A partir de 1848, la devise républicaine ne bougera plus. La Troisième république, qui tend à préférer le terme de “solidarité” à celui de “fraternité”, ne remet pas en cause la place du mot au Panthéon républicain. Et en 1958, le triptyque figure même à l’article 2 de la Constitution, signe que “liberté ; égalité ; fraternité” sont indissociables de la souveraineté-même.

Pourtant, parce que la notion est un peu floue, assez évanescente pour ne pas créer d’obligation juridique, la fraternité ne s’imposera pas comme une valeur contraignante. Restant plutôt synonyme d’un horizon bienveillant un peu gratuit. Dans son essai de 2009, Le moment fraternité, Régis Debray disait ceci de la fraternité :

“La fraternité se voit plus sur les frontons que sur les visages.”

Derrière l'idée de fraternité, Caïn et Abel

Le visage d’autrui et cette idée de responsabilité envers l’autre, c’est pourtant ce qui poussait Emmanuel Levinas à préférer la “fraternité” à “l’égalité”. Vous pouvez réécouter le dialogue qu’il poursuivait avec Paul Ricoeur en 1985 dans “Le Bon plaisir” sur France Culture, sur ces deux valeurs :

Dialogue entre Emmanuel Levinas et Paul Ricoeur dans "Le Bon plaisir" le 9/03/1985 sur France Culture

4 min

Pourtant, la fraternité est restée depuis 1848 le parent pauvre de notre triptyque républicain. Parce qu’elle n’est pas contraignante au plan juridique, mais aussi parce que le terme reste polysémique. Au risque que le discours politique, qui n’a jamais réellement cessé de s’en saisir depuis la Seconde guerre mondiale, ne banalise le mot “fraternité”.

Car en politique, la fraternité semble de prime abord d’autant plus rentable qu’elle n’engage pas à grand chose. Incantatoire et consensuel, le mot peut se retrouver d’un bout à l’autre de l’échiquier. Pour preuve, dans les archives radiophoniques, on découvre qu’en 1943, à quelques jours d’écart, s’en emparent dans des adresses à la populations pour les fêtes de fin d’année aussi bien Charles de Gaulle… que Philippe Pétain.

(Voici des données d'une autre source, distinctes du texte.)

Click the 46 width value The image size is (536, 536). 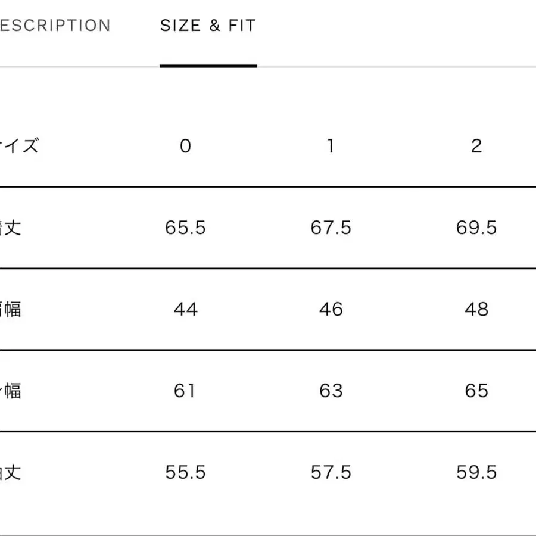click(331, 309)
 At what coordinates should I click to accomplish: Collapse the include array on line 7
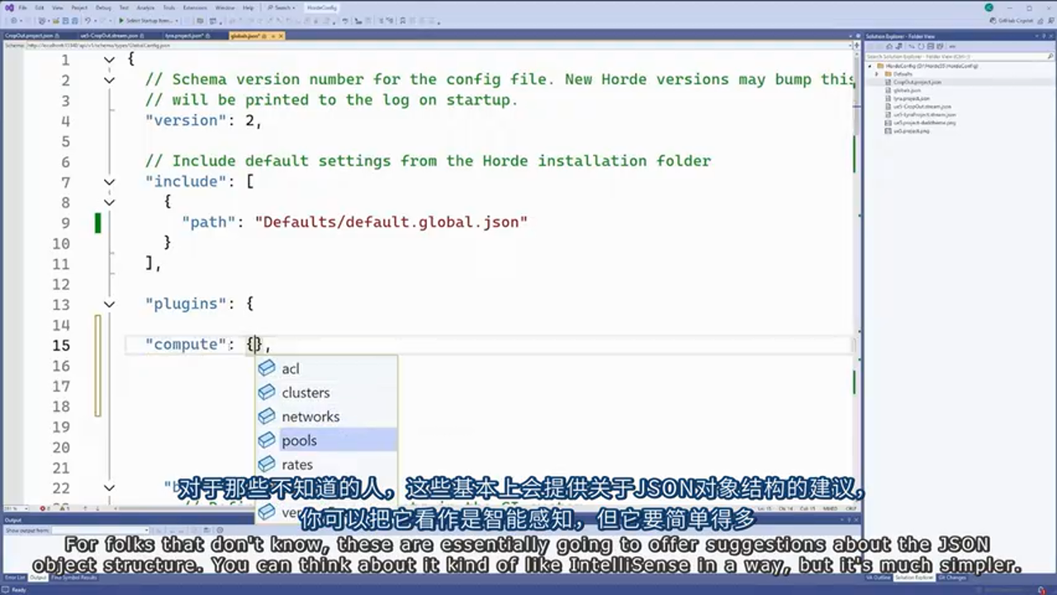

En 2002 aussi, l’emploi du terme “fraternité” fera l’objet d’un grand écart : on retrouve le mot sur deux affiches de la campagne présidentielle, chez Christiane Taubira… et chez Bruno Mégret. Car la fraternité n’est ni de droite ni de gauche. Dans un sondage publié en 2010, la Sofres interrogeait les Français sur leur attachement aux valeurs républicaines. Loin derrière la liberté (47%) et l’égalité (36%), 14% des Français plaçaient la fraternité en tête. Mais avec exactement la même proportion de réponse chez les sympathisants de droite que de gauche.

De Blum à Ségolène Royal, pénétrée de la fraternité

Après Pétain et De Gaulle, imprégnés de culture chrétienne, c'est Léon Blum, à la fin de sa vie, qui célébrait la fraternité à l'occasion du centenaire de la Révolution de 1848, organisé à la Sorbonne :

Léon Blum et la fraternité à l'occasion du centenaire de la Révolution de 1848.

2 min

Cette plasticité peut expliquer en partie l’usage qu’a cherché à faire du terme “fraternité” Ségolène Royal dans sa campagne de 2007. A l’époque, on pouvait relever plusieurs tentatives de triangulation de valeurs réputées de droite, comme l’autorité ou même le drapeau national. Un an plus tard, en septembre 2008, il n’est pas anodin que son ex-équipe de campagne ait baptisé le grand meeting du Zenith de la candidate défaite “le grand rassemblement de la fraternité”. Une image est resté de cette journée : l’ex-candidate, en jean et tunique chambray, haranguant la foule, bras en croix, pénétrée, christique.